Our findings suggest that warming-induced body size reduction is a general response to climate change, and reveal a similarly consistent and unexpected shift in body shape. We hypothesise that increasing wing length represents a compensatory adaptation to maintain migration as reductions in body size have increased the metabolic cost of flight. Ecology Letters 2020 Circles pass through each other on the pond’s surface, envelop a child’s cry. Turkey vultures enter the sun, exit through its burning back door, into the noise of a nearby highway. How do they contain Death’s anger, Death’s melancholy, Death’s desperate desire to merge? When will vulture bodies get too small to shelter all of Death’s needs, that haunted longing? Refugee, it will roam from one body to another – blue gills, tarsiers, dragonflies, human bodies – testing… Can I sustain that cold kiss to the heart, the eye? Circles intersect, envelop my cold silence. Vulture wings glide over water, luxurious, hold up the sun’s light, lend shade to the dying and the dead.

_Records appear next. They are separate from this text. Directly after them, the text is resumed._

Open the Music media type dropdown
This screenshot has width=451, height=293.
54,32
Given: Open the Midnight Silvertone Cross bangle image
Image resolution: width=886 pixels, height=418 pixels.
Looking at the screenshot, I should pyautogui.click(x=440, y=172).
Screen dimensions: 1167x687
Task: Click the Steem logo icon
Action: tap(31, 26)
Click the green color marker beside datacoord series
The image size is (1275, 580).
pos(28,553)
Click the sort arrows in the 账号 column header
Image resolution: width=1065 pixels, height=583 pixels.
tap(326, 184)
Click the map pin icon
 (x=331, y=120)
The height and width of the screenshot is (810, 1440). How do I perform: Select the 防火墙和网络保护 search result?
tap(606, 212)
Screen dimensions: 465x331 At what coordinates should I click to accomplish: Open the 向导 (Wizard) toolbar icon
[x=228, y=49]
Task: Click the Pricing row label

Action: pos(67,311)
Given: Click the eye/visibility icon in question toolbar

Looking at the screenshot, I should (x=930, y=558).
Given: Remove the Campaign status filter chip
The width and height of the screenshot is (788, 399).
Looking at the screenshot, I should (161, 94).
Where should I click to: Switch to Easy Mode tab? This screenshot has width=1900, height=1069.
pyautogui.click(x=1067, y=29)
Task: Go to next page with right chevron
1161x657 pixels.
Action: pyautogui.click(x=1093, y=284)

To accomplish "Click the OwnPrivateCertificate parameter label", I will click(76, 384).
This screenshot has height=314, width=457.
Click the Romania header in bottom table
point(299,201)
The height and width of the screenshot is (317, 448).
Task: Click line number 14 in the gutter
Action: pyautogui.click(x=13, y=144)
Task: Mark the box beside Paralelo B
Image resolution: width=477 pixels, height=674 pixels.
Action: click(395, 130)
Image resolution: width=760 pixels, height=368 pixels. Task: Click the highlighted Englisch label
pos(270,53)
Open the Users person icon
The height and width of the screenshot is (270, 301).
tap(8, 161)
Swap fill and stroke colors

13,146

Protozoa, a cave painter, a moth’s tongue: how the world was made

Parasites inside me created and were created by the moon and now my eyes follow the moon through bare branches. Protozoa turn my head slowly, so slowly, as if my head was trying to mimic their ancient blind turning, following the movements of the moon when the moon walked among them, spoke with them, performed miracles. They’ve explained to us, over and over, how the shadows at the edge of the sea are our ancestors, how shadows across stone fields are our ancestors, how shadows deep in the gut are ancestors. When I finally listened to them, I found myself at the window, studying orange trumpet flowers where white sphinx moths unfurled their tongues (Yet another séance held to draw down the moon. And I was invited to that séance. And you were invited, too. Insomniacs, we watched a woman pull horses from rock, whispering the thousand names of the moon, her torch flame leaping and retreating, imitating the moth’s tongue). And I remembered rocking back and forth, sucking on my own tongue, a sleepless infant, unaware of the moth’s work, flame’s tides, but named it for the first time: Luna. I looked up, saw a woman’s face behind glass in the highest window of the old folk’s home next door. What was she looking at? Horses in moonlight, bounding across the roofs, putting out the streetlights one by one, returning us to the turning dark of our intestines, stomachs, liver, lungs, heart…

Car Batteries, Falling Snow, Snakestones

1. Snow flies in from the south in waves; thick with huge flakes, then sparse, with flakes so small they float, can’t make it to earth. Cars slice through grey snow on Coburg Road, most heading to work. I can’t. Someone stole my car battery last night. No damage, though. Were they purposefully careful? But why bother? Maybe this is the new way we look out for each other… 2. I weave my hands in an ascending spiral through falling flakes, long for a world where, when the snow falls, everything we call ‘normal life’ stops, leaves us still, watching the flakes fall, eyes empty as an echo off a cave wall, hands resolute as a hawk scanning a field of snow, hearts that mimic a family of sour-smelling mice curled togetherbeneath roots and ice, spacious as the journey of every stone.
3. Footprints follow me through wet snow. I crouch down, study the prints and laugh, recognize them as ones I’ve been tracking for decades, since birth. In my pocket there’s a black ammonite, a fossil that looks like a coiled snake without a head; a mollusk at least 66 million years dead: I run my fingers along the frilled suture lines. This is the only clock I know that tells the true time.